# Quoted text:
[Top][All Lists]
[Date Prev][Date Next][Thread Prev][Thread Next][Date Index][Thread Index]
composition text property
From: |
Drew Adams |
Subject: |
composition text property |
Date: |
Wed, 30 May 2007 09:08:38 -0700 |
>From the Elisp manual, node Special Properties, `composition':
This text property is used to display a sequence of characters as a
single glyph composed from components. For instance, in Thai a
base consonant is composed with the following combining vowel as a
single glyph. The value should be a character or a sequence
(vector, list, or string) of integers.
* If it is a character, it means to display that character
instead of the text in the region.
* If it is a string, it means to display that string's contents
instead of the text in the region.
* If it is a vector or list, the elements are characters
interleaved with internal codes specifying how to compose the
following character with the previous one.

# Supplied information:

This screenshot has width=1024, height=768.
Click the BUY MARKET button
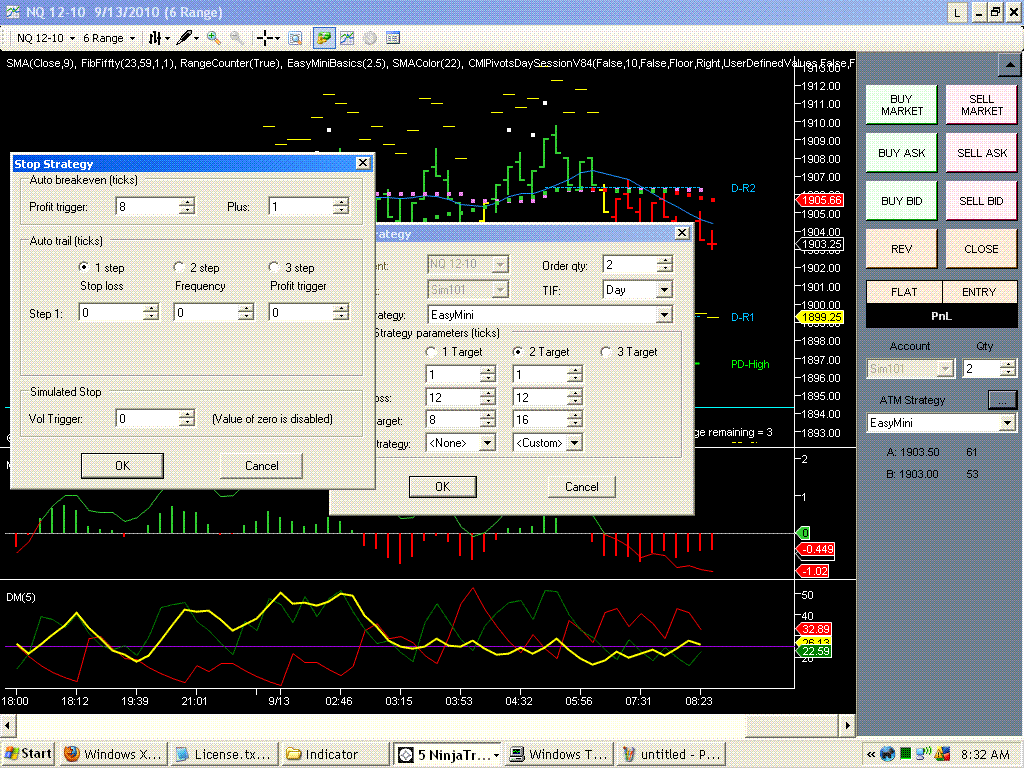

# Work to do:
Please reproduce the post about the composition text property in full, word for word. The lines above are separate from the post about the composition text property.

# Reply to the exercise:
[Top][All Lists]
[Date Prev][Date Next][Thread Prev][Thread Next][Date Index][Thread Index]
composition text property
From: |
Drew Adams |
Subject: |
composition text property |
Date: |
Wed, 30 May 2007 09:08:38 -0700 |
>From the Elisp manual, node Special Properties, `composition':
This text property is used to display a sequence of characters as a
single glyph composed from components. For instance, in Thai a
base consonant is composed with the following combining vowel as a
single glyph. The value should be a character or a sequence
(vector, list, or string) of integers.
* If it is a character, it means to display that character
instead of the text in the region.
* If it is a string, it means to display that string's contents
instead of the text in the region.
* If it is a vector or list, the elements are characters
interleaved with internal codes specifying how to compose the
following character with the previous one.